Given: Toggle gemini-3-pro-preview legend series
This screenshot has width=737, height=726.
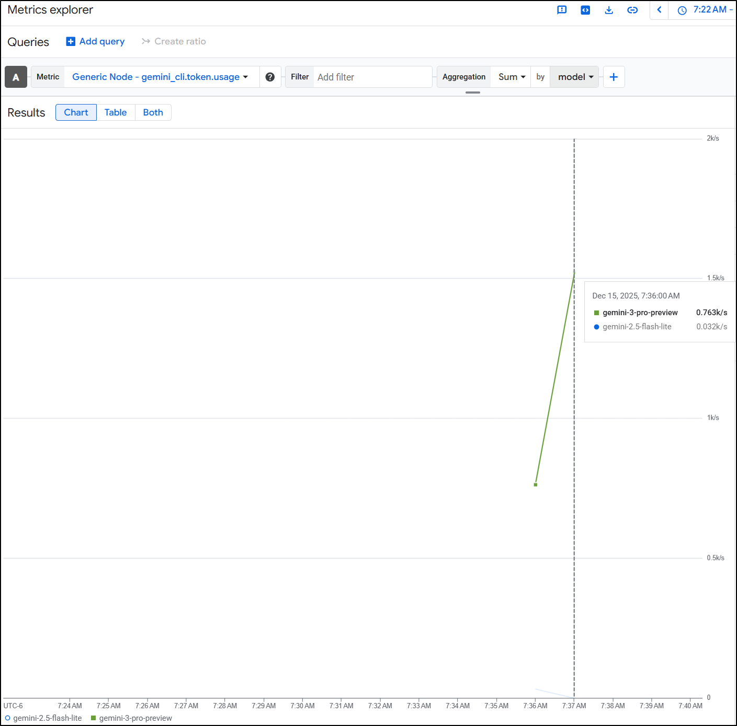Looking at the screenshot, I should click(x=131, y=718).
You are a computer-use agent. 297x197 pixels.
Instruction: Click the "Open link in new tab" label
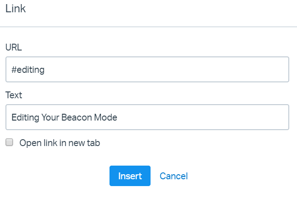pos(59,143)
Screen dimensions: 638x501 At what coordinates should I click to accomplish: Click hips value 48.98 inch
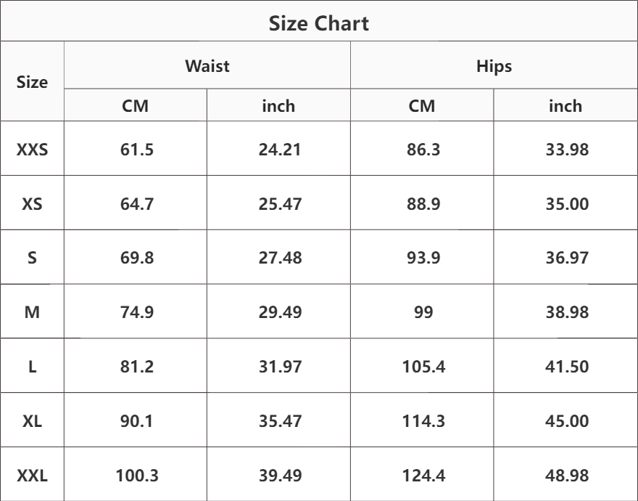(x=566, y=476)
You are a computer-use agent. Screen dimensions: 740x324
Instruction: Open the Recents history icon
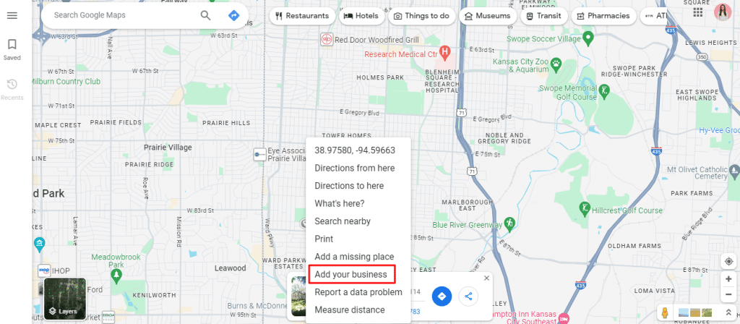coord(12,89)
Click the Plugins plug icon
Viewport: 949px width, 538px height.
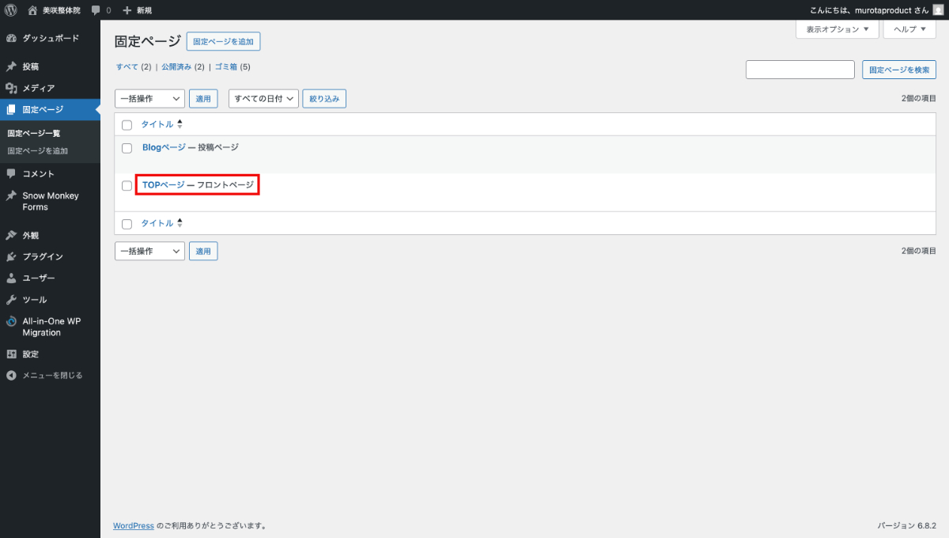(x=11, y=257)
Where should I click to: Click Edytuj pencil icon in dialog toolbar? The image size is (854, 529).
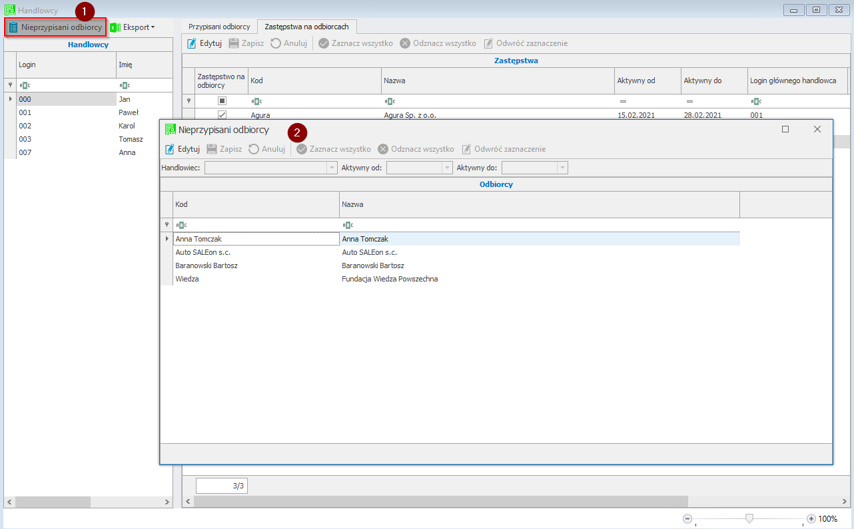pyautogui.click(x=170, y=149)
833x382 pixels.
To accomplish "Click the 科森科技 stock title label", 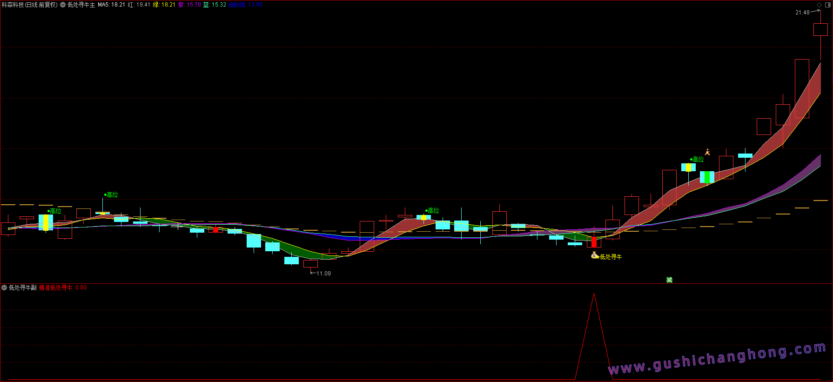I will pyautogui.click(x=29, y=5).
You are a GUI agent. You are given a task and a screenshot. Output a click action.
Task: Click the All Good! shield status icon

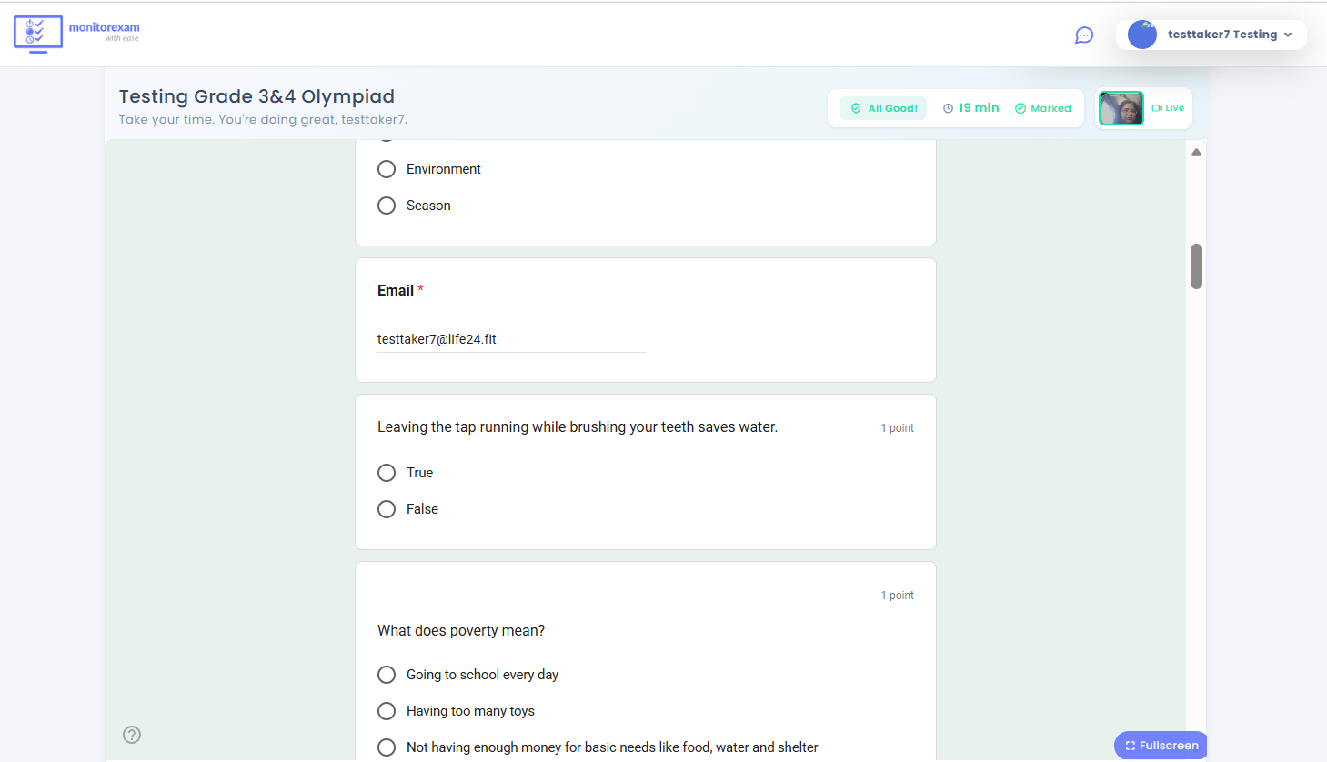pyautogui.click(x=856, y=107)
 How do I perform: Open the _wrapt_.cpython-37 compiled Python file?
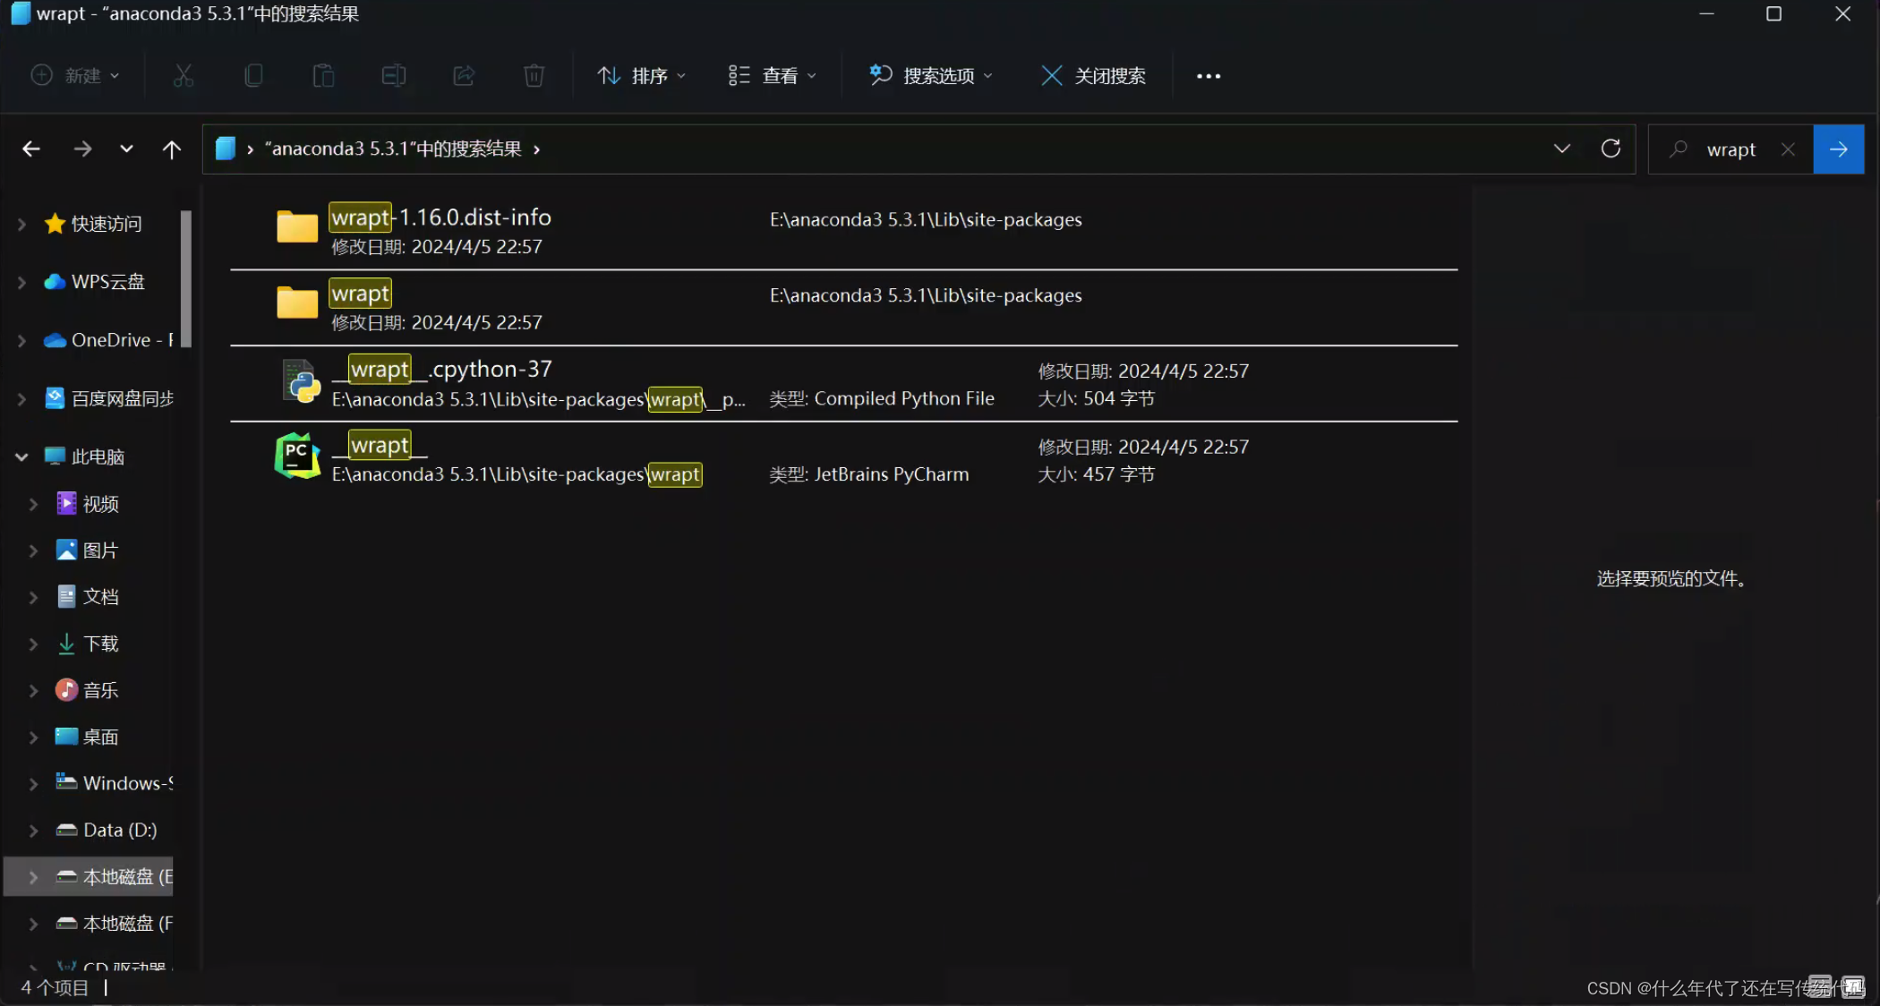443,369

━━━

What the task requires: Rewrite the stretch of rows from the start through the line containing "pyautogui.click(x=170, y=149)", replacing "Instruction" with "Command" wherever it appears and leaving everything else unchanged. Give only those lines, without the pictures.

Finished answer:
Given: Toggle gemini-3-pro-preview legend series
This screenshot has width=737, height=726.
Looking at the screenshot, I should click(x=131, y=718).
You are a computer-use agent. 297x197 pixels.
Command: Click the "Open link in new tab" label
pos(59,143)
Screen dimensions: 638x501 At what coordinates should I click to accomplish: Click hips value 48.98 inch
(x=566, y=476)
You are a computer-use agent. Screen dimensions: 740x324
Command: Open the Recents history icon
coord(12,89)
Click the Plugins plug icon
Viewport: 949px width, 538px height.
(x=11, y=257)
Where should I click to: Click Edytuj pencil icon in dialog toolbar? The image size is (854, 529).
pyautogui.click(x=170, y=149)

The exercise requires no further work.